-------- Document source --------
« Il n’était pas armé pour répondre aux histoires de Jude, parce que la plupart constituaient des histoires auxquelles il ne pouvait pas répondre » : le trouble de Willem face aux multiples drames peu à peu révélés par Jude, tant ce dernier demeure longtemps incapable de verbaliser ce qu’il a traversé, est celui que Hanya Yanagihara transmet à ses lecteurs dans Une vie comme les autres.
Ce roman somme, de plus de 800 pages dans sa version française, récemment publié par les éditions Buchet Chastel dans une traduction d’Emmanuelle Ertel, est un tour de force, dévastateur et perturbant.
Tout pourrait être résumé simplement : quatre jeunes gens, Willem, Jude, JB et Malcolm se sont rencontrés à la fac. Tout les sépare en apparence, tout les réunit de manière inextricable. Malcom souhaite devenir architecte, Willem acteur, JB artiste et Jude avocat. Ils se sont installés à New York et visent une réussite éclatante, selon le canevas topique des romans d’apprentissage. Mais le roman de genre est rapidement déconstruit par Hanya Yanagihara, la romancière se concentrant peu à peu sur le centre à la fois omniprésent et fuyant de son récit : Jude qui est l’aimant du quatuor comme l’énigme de ce roman qui dépasse toute logique, par son épaisseur comme par son ambition — ce qui explique en partie son succès international puisque A Little Life est désormais traduit en plus de 23 langues.
-------- Lignes de données --------
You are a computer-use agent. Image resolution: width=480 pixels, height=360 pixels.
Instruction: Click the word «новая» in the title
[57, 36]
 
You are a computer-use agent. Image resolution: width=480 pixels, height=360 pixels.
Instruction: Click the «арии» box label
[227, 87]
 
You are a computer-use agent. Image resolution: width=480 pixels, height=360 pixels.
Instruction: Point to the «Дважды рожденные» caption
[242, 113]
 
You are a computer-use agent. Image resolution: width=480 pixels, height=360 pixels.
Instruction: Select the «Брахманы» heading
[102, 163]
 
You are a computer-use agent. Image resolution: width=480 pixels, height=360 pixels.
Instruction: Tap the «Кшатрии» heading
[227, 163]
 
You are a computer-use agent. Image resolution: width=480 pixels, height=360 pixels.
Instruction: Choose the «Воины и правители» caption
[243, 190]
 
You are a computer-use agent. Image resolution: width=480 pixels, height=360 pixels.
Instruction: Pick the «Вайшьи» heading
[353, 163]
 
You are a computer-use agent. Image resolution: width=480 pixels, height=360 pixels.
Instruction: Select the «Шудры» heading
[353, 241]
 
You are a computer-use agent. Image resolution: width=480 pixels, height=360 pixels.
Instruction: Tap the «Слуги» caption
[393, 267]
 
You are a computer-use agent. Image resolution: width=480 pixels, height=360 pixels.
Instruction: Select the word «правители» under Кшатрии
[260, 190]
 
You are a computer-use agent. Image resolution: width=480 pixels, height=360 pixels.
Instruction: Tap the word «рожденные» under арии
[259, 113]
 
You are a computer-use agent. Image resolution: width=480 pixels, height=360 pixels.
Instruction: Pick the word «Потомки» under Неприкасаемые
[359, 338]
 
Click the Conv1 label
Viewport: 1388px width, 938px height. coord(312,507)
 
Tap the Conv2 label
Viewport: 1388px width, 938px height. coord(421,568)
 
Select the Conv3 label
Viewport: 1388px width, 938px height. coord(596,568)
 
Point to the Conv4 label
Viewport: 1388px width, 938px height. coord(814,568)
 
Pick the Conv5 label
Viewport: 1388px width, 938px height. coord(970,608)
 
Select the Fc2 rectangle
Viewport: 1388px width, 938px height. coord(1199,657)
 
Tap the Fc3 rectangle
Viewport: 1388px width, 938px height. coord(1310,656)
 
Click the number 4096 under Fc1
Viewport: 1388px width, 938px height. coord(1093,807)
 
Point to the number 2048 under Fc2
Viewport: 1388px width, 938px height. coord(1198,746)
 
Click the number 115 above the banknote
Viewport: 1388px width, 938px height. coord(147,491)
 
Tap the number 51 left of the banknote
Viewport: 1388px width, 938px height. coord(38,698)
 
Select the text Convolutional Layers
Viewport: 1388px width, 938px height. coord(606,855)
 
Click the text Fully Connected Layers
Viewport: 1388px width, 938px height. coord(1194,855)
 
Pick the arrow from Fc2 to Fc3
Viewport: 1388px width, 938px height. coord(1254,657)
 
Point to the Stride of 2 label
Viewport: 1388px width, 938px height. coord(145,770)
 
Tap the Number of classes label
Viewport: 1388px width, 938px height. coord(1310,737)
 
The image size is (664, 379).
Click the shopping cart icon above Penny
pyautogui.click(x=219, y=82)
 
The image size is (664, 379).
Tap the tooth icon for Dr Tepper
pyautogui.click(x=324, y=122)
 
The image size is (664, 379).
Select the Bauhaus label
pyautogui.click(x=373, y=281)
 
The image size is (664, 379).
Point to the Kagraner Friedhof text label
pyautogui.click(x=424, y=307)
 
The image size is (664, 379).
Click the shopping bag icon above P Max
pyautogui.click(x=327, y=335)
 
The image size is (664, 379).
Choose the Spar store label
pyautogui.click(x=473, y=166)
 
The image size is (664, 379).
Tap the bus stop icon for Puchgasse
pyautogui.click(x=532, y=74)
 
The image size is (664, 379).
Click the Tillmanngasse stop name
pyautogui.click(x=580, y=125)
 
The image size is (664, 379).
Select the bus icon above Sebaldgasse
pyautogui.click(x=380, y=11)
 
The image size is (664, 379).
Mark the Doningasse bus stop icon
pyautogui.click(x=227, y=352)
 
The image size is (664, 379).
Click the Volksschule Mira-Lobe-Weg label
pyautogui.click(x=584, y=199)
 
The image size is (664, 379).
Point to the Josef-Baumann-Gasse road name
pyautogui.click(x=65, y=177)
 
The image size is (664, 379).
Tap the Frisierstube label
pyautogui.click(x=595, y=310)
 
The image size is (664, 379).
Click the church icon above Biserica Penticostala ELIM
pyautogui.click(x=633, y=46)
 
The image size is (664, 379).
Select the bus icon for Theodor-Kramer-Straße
--------
Consigne =>
D'après le document source sur le roman Une vie comme les autres, qui en a signé la traduction française ? Les lignes constituent un matériau distinct du document source.

Réponse attendue =>
Emmanuelle Ertel.